シルクとコットン 242 | 指先の記憶

指先の記憶

大好きなおふたりと周りの人たちのお名前をお借りして、私の頭の中のお話を綴っています。二次創作にご理解のある方だけ、お読みくださいm(_ _)m

「あらあら、そんなことわたしがしますよ。」 

 

 

洗濯物をカゴに入れて勝手口に向かうと、かあさんが慌てて駆け寄ってきた。 

 

 

「だいじょぶ、おれだってずっとひとり暮らししてきたんだから。それよりかあさん、敬語はやめてよ。」 

 

 

あって小さく声を上げて揃えた指で口を押さえる。 

 

 

笑った目元がチャンミンによく似ていて、やっぱり親子なんだなって思った。 

 

 

物干しには、もうかあさんが干したと思われる洗濯物が風に揺れている。 

 

 

いったい何時に起きてるんだろう。 

 

 

子どものころは当たり前だと思ってたけど、かあさんも母さんも朝早くから働いてくれてたんだな。 

 

 

ひとり暮らししてたからだいじょぶだとは言ったけど、乾燥まで自動だから洗濯物を外に干すなんてしたことなかったし、掃除だってスイッチひとつで勝手に掃除してくれるかわいいヤツがやってくれてたから、全然だいじょぶじゃないんだけど。 

 

 

それでもチャンミンが仕事してる間にできる限りの事をして、チャンミンの負担を軽くしてやりたい。 

 

 

「よし!」 気合いをひとつ入れて、おれにしたら最大限丁寧に洗濯物を干していった。 

 

 

「かあさん、おれこれからソウル行ってくる。

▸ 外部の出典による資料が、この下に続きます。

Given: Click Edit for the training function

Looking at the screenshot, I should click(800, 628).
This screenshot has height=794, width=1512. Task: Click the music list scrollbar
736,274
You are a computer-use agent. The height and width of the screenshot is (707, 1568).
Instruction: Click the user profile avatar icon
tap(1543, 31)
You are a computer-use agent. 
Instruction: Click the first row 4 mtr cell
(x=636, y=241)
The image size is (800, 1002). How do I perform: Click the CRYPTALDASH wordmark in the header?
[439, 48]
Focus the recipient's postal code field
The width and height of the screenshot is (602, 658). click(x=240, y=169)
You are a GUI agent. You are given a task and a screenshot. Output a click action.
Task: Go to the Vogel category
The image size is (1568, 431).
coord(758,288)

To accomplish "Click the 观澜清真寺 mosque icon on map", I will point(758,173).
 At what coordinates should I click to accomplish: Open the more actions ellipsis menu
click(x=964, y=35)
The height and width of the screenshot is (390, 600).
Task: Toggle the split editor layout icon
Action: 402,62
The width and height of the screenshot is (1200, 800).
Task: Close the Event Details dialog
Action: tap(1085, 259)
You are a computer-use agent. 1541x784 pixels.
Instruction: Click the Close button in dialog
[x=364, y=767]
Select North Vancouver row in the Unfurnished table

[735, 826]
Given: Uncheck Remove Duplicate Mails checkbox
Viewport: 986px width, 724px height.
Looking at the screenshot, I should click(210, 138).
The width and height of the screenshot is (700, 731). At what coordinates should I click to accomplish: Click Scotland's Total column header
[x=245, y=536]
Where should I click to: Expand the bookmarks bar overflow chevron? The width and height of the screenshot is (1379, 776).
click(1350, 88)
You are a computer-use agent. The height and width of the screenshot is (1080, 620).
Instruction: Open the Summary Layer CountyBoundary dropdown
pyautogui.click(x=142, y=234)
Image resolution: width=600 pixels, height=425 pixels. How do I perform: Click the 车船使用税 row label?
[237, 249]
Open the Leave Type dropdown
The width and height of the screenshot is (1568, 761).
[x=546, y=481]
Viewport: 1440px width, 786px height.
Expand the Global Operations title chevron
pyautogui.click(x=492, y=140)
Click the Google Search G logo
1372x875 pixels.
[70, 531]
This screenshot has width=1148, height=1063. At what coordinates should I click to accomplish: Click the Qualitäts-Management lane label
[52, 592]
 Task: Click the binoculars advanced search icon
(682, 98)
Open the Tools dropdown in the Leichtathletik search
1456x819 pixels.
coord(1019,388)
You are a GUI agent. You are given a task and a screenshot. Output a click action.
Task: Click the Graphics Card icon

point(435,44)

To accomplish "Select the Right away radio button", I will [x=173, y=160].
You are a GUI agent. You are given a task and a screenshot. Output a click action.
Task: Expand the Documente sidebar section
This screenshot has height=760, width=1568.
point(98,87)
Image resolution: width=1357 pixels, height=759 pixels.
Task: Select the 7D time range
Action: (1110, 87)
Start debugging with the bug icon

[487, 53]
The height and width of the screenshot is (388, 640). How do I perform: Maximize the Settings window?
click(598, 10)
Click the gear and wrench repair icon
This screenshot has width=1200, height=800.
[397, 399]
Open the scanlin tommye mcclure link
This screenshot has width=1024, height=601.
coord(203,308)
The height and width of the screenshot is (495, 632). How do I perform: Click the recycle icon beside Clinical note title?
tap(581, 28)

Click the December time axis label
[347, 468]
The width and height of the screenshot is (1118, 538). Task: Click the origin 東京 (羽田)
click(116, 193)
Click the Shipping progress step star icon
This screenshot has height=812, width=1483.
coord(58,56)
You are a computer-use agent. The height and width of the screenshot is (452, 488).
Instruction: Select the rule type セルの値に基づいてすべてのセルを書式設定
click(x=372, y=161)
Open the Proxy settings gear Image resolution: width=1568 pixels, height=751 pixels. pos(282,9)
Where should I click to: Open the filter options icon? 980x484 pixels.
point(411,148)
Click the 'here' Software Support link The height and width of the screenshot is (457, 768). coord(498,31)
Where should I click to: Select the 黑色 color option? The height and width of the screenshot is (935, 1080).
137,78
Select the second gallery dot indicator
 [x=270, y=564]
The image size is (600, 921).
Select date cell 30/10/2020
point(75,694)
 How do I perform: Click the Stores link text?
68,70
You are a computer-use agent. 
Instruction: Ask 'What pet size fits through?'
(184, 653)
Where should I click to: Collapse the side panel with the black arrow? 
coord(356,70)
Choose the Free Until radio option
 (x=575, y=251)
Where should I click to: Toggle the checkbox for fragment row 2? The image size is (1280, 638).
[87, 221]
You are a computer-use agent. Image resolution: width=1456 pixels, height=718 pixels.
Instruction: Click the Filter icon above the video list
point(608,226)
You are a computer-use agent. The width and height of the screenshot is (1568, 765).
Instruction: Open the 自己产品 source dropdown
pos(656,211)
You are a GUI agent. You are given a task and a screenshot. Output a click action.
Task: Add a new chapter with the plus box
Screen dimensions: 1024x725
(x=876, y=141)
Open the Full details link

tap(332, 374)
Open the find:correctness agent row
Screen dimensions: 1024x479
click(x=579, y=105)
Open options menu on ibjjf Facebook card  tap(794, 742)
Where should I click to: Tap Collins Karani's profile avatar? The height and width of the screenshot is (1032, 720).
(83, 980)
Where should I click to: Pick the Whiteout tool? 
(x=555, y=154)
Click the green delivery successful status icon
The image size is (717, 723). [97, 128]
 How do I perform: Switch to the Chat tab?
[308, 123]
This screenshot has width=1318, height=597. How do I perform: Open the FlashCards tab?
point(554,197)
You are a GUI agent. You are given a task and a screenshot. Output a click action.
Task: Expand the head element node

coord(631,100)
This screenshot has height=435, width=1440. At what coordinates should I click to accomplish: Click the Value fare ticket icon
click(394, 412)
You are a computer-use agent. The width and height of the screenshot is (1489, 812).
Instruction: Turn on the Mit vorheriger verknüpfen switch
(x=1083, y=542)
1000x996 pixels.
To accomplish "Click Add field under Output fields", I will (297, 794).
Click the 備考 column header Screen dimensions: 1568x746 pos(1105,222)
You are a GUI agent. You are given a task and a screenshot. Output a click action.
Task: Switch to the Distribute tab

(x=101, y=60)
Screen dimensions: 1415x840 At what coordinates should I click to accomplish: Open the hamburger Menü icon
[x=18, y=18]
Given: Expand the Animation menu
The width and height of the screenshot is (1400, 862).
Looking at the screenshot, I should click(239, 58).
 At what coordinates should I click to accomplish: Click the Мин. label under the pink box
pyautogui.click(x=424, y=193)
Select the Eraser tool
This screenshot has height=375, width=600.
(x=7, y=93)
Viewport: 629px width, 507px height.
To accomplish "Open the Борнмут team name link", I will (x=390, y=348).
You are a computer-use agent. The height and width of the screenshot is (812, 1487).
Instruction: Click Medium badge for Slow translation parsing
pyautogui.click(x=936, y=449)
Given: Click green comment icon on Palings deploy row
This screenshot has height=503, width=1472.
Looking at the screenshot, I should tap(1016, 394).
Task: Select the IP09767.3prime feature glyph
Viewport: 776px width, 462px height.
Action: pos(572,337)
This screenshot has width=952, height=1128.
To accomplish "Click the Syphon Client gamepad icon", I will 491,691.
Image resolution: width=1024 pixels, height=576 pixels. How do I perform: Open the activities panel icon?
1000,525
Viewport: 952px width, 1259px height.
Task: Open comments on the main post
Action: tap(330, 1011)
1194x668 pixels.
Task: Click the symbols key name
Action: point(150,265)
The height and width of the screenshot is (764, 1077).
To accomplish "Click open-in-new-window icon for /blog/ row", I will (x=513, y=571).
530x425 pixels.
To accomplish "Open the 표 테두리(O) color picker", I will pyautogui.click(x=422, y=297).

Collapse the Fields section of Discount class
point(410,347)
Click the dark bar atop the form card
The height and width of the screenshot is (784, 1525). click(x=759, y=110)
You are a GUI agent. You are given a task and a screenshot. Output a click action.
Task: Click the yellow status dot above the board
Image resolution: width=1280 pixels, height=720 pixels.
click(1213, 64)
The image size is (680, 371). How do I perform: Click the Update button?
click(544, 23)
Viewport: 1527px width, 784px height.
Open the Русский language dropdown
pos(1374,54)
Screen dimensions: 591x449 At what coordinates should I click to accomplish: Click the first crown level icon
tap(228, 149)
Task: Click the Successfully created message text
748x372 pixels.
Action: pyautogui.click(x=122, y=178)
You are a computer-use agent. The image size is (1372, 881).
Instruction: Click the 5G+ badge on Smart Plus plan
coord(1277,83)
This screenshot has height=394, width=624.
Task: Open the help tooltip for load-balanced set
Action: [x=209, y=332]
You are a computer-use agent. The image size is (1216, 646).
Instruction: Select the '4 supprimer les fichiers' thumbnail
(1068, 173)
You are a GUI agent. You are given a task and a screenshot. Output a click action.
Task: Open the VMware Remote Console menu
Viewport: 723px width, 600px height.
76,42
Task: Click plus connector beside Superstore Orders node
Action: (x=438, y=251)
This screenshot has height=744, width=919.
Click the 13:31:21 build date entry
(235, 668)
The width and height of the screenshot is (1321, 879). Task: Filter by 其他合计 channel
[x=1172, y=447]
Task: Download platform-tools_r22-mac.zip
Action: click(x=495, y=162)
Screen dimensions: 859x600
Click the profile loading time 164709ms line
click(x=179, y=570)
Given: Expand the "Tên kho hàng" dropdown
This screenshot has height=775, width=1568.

」 

 

 

空になったカゴを抱えて勝手口から入った台所で掃除していた母さんにそう告げた。 

 

 

「じゃあ、お昼はいらないわね。夜は帰ってくるの?」 

 

 

「あー、帰ってくるつもりだけど、どっちにしろ連絡するよ。」 

 

 

かあさんが揃えた指の甲で口元を押さえて笑う。 

 

 

こんな仕草もチャンミンと同じ。 

 

 

「ユノもすっかり家庭人ね。昔は行ったきり音沙汰なしだったのに。」 

 

 

「変なこと思い出さないでよ。昔は携帯がなかったんだからしょうがないだろ?もう。」 

 

 

かあさんがプッと噴き出して、笑いだす。 

 

 

「そのふくれっ面、子どものころとおんなじねwww」 

 

 

かあさんと話しながら、母さんが生きてたらこんなだったのかなあと、胸の奥が温かくなった。 

 

 

 

 

 

 

 

 

 

 

最後までお読みいただき、ありがとうございました。